Individuals and organizations can contribute and will be recognized for their contribution in the following ways:
  • A printed version available on Amazon will have their name and/or logo's in the book.

  • The ZODB website will provide links to their website.

  • Their contribution will be documented in the main ZODB documentation and will permanently reside in the documentation.
The following levels of support are available for sponsoring this project. The target goal is 10000 USD.
  • $20-149, Individual Name
  • $150-399, Company Name
  • $400-999, Company Name + Logo + URL; link on ZODB.ORG
  • $1000-2499, Company Name + .5 page "spread"; link on ZODB.ORG
  • $2500-, Company Name + full page "spread"; link on ZODB.ORG
Some other aspects of this project:
  • Provide a modern unique logo/design for the ZODB project

  • We hope to flush out and clarify the meaning of all public interfaces and methods in ZODB source docstrings.

  • A Creative Commons licensed PDF will be available.

  • Put the new book online at
  • Possibly provide a hard copy published on Amazon.
The ZODB community gratefully appreciates your contribution. We hope to raise enough money to provide the advance to Carlos de la Guardia by end of July 2010. Once the advance is in place Carlos will start work. We will continue taking contributions. Depending on the amount of money we receive in total will dictate the depth and breadth of documentation. Several volunteers/participates have already signed up. We will be providing updates in the near future.

The next steps:
  • Register the paypal account to take contributions.

  • Send email to various mailing lists and companies using ZODB soliciting donations

  • Get Carlos writing!


  1. Some topic ideas:
    - Standalone ZODB (using it without Zope 3/Zope 2, just barebone ZODB)
    - ZEORaid

  2. Not a topic, but one more:
    Conflict resolution and what's behind that.

  3. I suggested a few topics in but they are already covered.

    I only wish the book would focus exclusively on zodb since I do not use zope or plone and these systems are sufficiently documented.

    We are using ZODB with Django in our company. We are the developers of the django-zodb ( and make a small donation to the project (our company is small and we do not have revenue yet).

  4. A topic that I'd like to see in the book is techniques to debug errors that occur on transaction commit: this kind of errors is a PITA to debug because when the exception triggers the bad code has been already executed and is thus hard to find. For instance if I attach a function object to a persistent object all goes fine until the transaction is committed, and a "TypeError: can't pickle function objects" exception is raised.

  5. You know what would be nice is if you guys did something like optilude did for his laptop so we can see how close to goal you are. I think he used ChipIn

  6. Thanks for the feedback.

    Regarding scope:
    No talk of Zope, Plone, or any web application will be the focus of the ZODB book. At least that is my understanding.
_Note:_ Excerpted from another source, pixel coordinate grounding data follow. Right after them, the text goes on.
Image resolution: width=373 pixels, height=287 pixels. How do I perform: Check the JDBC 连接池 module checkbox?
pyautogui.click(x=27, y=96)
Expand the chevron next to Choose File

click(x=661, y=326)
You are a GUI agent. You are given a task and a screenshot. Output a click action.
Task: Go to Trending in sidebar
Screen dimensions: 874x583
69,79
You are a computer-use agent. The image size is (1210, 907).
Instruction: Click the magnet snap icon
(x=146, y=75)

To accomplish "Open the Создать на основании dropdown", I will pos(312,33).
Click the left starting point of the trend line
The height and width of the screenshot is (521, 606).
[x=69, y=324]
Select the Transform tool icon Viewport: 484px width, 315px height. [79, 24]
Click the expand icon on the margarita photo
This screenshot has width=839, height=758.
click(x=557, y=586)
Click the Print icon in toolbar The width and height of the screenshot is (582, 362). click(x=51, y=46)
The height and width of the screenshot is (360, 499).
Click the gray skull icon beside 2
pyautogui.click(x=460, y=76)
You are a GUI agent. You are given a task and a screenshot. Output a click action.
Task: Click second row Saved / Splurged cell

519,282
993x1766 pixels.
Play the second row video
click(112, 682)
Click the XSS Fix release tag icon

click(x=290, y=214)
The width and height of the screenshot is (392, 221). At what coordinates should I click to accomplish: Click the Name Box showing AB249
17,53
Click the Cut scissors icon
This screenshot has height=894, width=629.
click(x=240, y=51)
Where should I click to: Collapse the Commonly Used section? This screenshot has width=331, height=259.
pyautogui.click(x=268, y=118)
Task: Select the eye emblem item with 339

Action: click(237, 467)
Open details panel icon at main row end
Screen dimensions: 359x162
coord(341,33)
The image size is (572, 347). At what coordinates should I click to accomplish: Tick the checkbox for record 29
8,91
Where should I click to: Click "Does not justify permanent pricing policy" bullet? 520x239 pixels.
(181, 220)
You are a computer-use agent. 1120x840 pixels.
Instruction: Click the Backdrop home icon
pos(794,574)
This will be focused purely on ZODB, persistent, transaction libraries.

    Debugging/Tips n Tricks:
    I think this is absolutely critical section. How to debug unexpected mutation of persistent objects. How to debug transaction failures. There are many others.

    Regarding donations:
    We are trying to reuse the infrastructure we have as a company to reduce overhead for taking donations.

    Solicitation to all experienced developers:
    If you are a experienced developer drop me an email. I will add you to this blog and you can write about your ZODB experiences. Post recipes. And help contribute. Hopefully your post will be inspiring or pulled into the book as a whole (and credit you for the work ;).

  7. Please add a title to this post, feed validators are complaining ...

  8. If the objective is to raise awareness and establish legitimacy among the minds of the NoSQL friendly who are not aware of ZODB or Python object databases, perhaps a brief mention of "other implementations" of the ZODB concept might be worth noting.

    There is at least one other - Durus, a ZODB work-a-like. Durus is a Python object database modelled after ZODB but minus some of its complexity. IMO that Durus was even written is a testament to ZODB.